■ **CHALLENGE 1**:
From the entries below, return unchanged every line from the one containing "avalanche (866, 275)" up to and including the one containing "brooding (231, 920)". Leave the pictures out of your answer.

■ **TEXT PASSAGE**:
----------

Condemn none: if you can stretch out a helping hand, do so. If you cannot, fold your hands, bless your brothers, and let them go their own way. - Swami Vivekananda

I am trying to stretch a hand here :) !

This tutorial will go over the basics of working with arrays in python, as well various modules required for getting up and running with analyzing data. The goal is to give you enough to get you started and you should refer to other resources for more depth/breadth.

Running Interactive Shell (MAC/Linux)

Check if you have python installed by running python --version in your terminal.

You can run an interactive shell in your terminal by running the python command in your terminal.

If python is not installed refer the download page. It should be installed by default on ubuntu and on Mac.

I like using jupyter notebook when coding ML models in python. It is a python package that provides a convinient interactive shell that runs in your browser. You can also share your notebook with your friends very conviniently! they only have to have jupyter note book installed. You can install it by running pip install jupyter.

Once jupyter is installed, you can run the note book by running jupyter notebook in your shell.

Data Types and Variables

Contrast to statically typed languages like C++/C/Java, in Python there is no notion of explicitly declaring the type of a variable. The type of a variable is inferred at run-time, hence Python is a dynamically-typed language.

You can assign different data-types to a particular variable

i = 10 # int
j = 10.123 # floating point
a = "a" # str
b = [1, 2, 3] # list

You can check for the type of a variable by using the type function

i = 10


The usual operators are used in python

  • + : addition
  • - : subtraction
  • * : multiplication
  • % : modulo
  • / : division
  • //: truncation division
  • ** : exponentiation

Logical operators

  • ~ : bitwise negation
  • or : logical or
  • and : logical and
  • not : logical not
  • <, <=, >, >=, !=, ==
  • , &, ^ : bitwise or, and, xor
  • in : element in (a list, tupple, dictionary..)
  • «, » : left shift and right shift

Conditional Statements and Control Flow

If/Else Block

It’s useful to be able to check whether a particular statement is True/False prior to executing a code block.

The if else block in python

if (True):
elif (statement):

Note statements used in must be boolean statements i.e. result in either a True or False value.

----------

■ **Some entries**:
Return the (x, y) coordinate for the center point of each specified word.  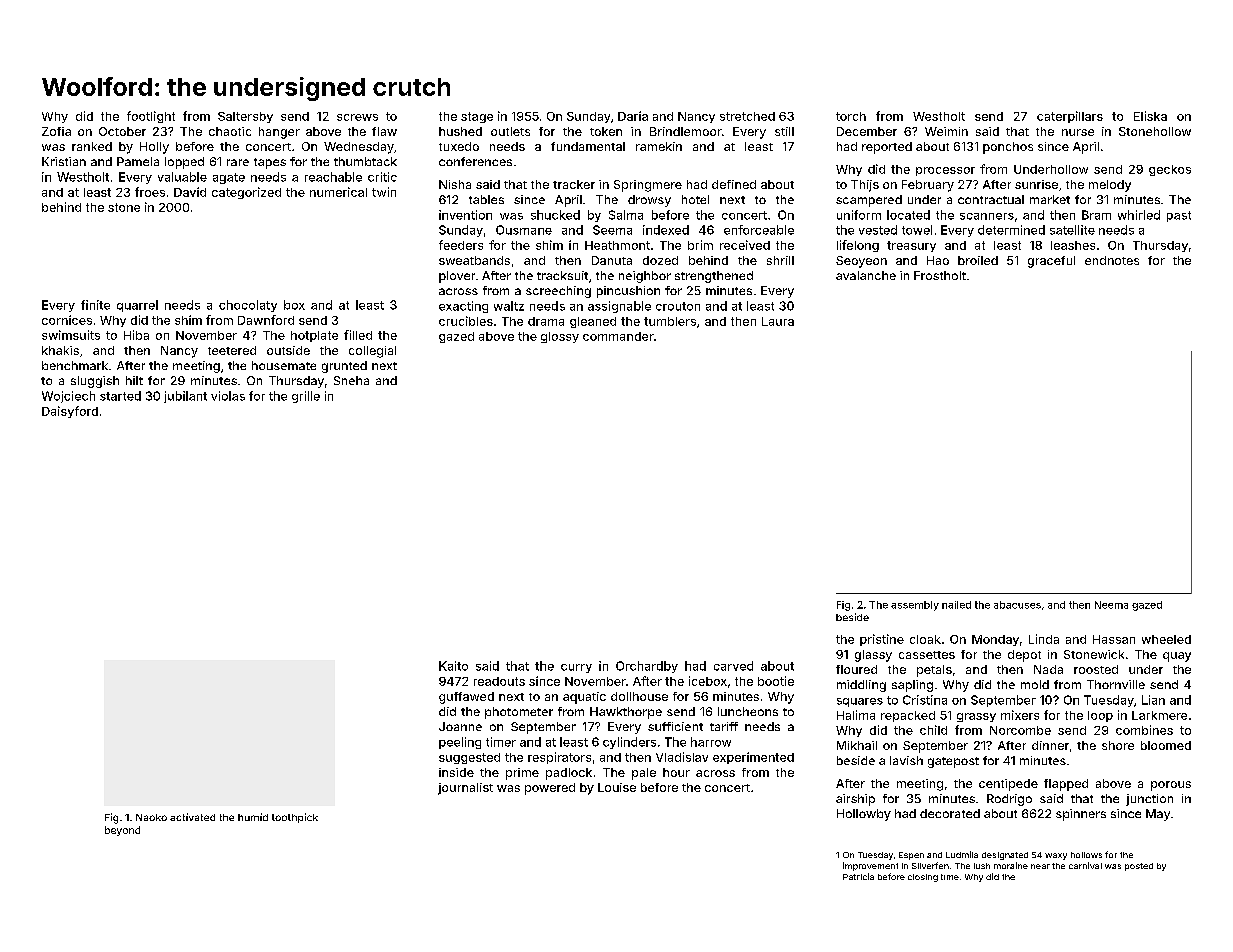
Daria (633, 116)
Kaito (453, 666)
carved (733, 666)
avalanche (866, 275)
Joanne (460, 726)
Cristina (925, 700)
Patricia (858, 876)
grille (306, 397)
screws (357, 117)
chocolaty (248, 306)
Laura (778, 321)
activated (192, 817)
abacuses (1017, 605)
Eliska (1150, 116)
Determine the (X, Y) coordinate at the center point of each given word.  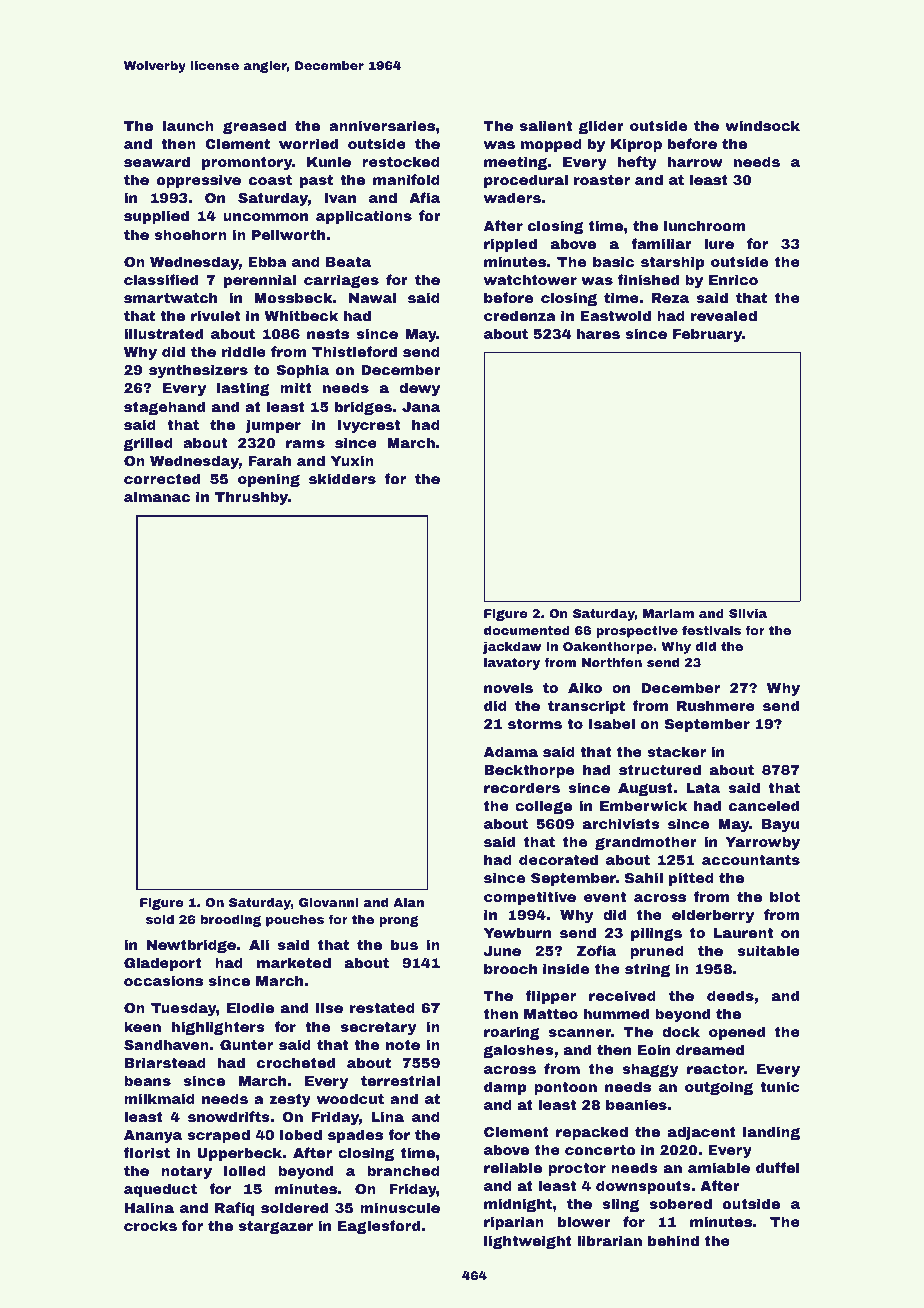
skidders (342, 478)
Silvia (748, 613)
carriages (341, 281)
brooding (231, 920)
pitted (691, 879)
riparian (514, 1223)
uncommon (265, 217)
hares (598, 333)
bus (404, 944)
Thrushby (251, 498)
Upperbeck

----------

■ **CHALLENGE 2**:
In the Python tutorial, what command installs jupyter?

■ **FINAL RESULT 1**:
avalanche (866, 275)
Joanne (460, 726)
Cristina (925, 700)
Patricia (858, 876)
grille (306, 397)
screws (357, 117)
chocolaty (248, 306)
Laura (778, 321)
activated (192, 817)
abacuses (1017, 605)
Eliska (1150, 116)
Determine the (X, Y) coordinate at the center point of each given word.  
skidders (342, 478)
Silvia (748, 613)
carriages (341, 281)
brooding (231, 920)

■ **FINAL RESULT 2**:
pip install jupyter